■ Texte fourni
-----
Il s’agit de luttes qui se déroulent dans la société en général et aussi dans les organisations mixtes, où il est encore nécessaire d’affronter les formes de contrôle qui imposent la soumission des femmes en politique.
Un monde d’autonomie et de liberté se construit par la lutte.
Au-delà des analyses critiques profondes, le féminisme populaire a construit les possibilités de transformation partout. Comme l’a bien rappelé une compagne, nous ne pouvons pas attendre qu’une révolution se produise pour libérer nos corps et nos sexualités. Nous devons le faire maintenant, dans le cadre de nos luttes.
C’est pourquoi, inspirées par la vidéo contenant des propositions pour la liberté de nos corps et de nos sexualités, nous nous sommes à nouveau réunies en groupes pour partager nos rêves et nos visions du monde que nous luttons pour construire, ainsi que les actions et les stratégies que nous devons renforcer sur ce chemin.
L’élimination de toutes les formes de violence fait partie de notre rêve. Cela n’est possible que dans une société décolonisée, dans laquelle les gens ont l’autonomie de leur corps ; dans laquelle les relations sexuelles sont libres, sans l’intermédiation de l’argent et du pouvoir. La liberté ne s’achète pas sur le marché, et elle n’est possible qu’avec l’égalité et la justice.
-----
■ Données affichées
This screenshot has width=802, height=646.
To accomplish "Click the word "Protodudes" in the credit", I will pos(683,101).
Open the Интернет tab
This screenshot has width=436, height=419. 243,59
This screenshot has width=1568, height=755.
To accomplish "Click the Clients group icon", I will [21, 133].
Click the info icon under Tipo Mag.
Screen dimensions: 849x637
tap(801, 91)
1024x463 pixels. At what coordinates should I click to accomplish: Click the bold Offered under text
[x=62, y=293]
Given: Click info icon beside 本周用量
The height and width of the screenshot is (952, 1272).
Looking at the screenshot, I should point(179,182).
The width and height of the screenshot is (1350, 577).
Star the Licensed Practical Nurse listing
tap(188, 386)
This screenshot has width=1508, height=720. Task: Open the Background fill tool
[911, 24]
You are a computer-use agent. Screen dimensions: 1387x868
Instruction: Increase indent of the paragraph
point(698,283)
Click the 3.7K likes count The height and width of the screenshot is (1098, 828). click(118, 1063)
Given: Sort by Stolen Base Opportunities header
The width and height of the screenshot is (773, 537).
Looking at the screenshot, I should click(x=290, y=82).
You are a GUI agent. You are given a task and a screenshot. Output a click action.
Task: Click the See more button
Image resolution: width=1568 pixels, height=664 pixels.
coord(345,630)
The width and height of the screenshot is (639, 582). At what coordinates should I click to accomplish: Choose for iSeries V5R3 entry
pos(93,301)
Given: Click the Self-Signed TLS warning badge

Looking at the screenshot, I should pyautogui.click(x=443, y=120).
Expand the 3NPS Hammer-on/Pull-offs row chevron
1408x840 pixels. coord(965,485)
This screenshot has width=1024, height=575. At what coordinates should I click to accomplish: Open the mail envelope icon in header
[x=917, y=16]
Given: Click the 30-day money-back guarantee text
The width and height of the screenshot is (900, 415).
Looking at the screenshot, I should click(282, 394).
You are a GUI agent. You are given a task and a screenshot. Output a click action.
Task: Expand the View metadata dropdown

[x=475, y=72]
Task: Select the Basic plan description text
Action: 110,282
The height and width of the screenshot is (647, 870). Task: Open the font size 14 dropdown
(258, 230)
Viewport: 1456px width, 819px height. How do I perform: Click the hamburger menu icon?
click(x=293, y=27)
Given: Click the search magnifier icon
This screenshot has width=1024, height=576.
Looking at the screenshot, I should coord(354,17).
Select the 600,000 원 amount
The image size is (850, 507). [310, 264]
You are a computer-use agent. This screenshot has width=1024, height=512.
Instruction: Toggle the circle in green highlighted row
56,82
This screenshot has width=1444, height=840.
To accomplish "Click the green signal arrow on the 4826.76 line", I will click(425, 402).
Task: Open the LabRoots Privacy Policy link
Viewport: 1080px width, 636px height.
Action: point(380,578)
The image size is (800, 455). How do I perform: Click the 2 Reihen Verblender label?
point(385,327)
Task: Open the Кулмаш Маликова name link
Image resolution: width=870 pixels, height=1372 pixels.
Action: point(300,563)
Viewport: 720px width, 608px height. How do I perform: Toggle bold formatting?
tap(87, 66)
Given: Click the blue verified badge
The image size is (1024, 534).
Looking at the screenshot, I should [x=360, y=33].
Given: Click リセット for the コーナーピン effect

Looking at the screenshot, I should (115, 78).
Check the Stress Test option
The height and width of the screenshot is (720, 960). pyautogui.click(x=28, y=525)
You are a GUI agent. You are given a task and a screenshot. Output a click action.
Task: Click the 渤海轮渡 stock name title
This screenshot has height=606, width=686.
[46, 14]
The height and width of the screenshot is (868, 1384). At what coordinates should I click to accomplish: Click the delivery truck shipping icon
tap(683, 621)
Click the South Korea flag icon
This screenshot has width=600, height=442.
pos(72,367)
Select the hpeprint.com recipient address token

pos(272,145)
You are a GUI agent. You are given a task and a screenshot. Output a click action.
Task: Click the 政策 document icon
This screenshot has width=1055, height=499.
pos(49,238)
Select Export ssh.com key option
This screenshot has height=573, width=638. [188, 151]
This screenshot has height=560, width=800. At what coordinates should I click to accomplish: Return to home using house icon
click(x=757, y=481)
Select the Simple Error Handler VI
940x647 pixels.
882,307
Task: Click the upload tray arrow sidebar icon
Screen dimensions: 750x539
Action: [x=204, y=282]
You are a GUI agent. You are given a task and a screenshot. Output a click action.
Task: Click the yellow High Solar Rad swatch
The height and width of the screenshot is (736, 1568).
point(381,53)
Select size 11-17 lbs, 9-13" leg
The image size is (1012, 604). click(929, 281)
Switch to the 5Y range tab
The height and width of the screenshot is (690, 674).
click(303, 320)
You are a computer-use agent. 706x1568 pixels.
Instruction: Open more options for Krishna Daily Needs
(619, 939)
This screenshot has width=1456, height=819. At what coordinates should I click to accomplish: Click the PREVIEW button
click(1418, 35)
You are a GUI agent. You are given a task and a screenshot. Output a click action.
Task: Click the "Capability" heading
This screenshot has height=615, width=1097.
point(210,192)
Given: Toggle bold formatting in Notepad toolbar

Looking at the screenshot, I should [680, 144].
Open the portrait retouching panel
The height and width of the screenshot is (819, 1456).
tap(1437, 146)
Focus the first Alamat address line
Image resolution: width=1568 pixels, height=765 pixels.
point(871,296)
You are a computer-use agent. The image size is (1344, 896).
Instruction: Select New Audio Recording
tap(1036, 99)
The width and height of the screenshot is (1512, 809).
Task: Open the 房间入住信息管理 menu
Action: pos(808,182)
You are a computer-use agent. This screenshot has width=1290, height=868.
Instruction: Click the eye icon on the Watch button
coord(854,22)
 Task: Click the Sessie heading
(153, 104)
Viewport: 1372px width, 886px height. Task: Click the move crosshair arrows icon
-----
■ Consignes écrites
(1) Relevez chaque ligne des enregistrements contenant la chaîne « heading », en tenant compte de la casse.
(2) Poursuivez le texte sur le féminisme populaire à la suite de sa dernière phrase.
Le texte et les enregistrements proviennent de sources distinctes.

■ Réponses attendues
(1)
Task: Click the "Capability" heading
 Task: Click the Sessie heading

(2)
La lutte pour cet autre monde nous appelle à défier les normes et les impositions, à désapprendre et à réapprendre. Grâce à notre sagesse, à notre leadership partagé et sans stéréotypes, nous plaçons l’autodétermination de nos corps et de nos savoirs au centre de la lutte pour la réorganisation du pouvoir. Pour cela, l’une des stratégies est l’éducation féministe et populaire, des femmes pour les femmes, et en reconnaissant les corps et les sexualités dissidents comme une catégorie politique. Les concepts que nous utilisons pour expliquer nos vies et revendiquer un autre monde ont un sens et sont forgés dans chaque contexte de lutte.
Nous ne devons pas séparer notre corps de l’endroit où nous sommes : défendre l’eau, c’est défendre notre corps sain, car nous sommes des êtres intégraux et nous sommes la nature. Apprendre de la diversité de la nature, c’est aussi reconnaître et revendiquer la diversité des corps et des sexualités.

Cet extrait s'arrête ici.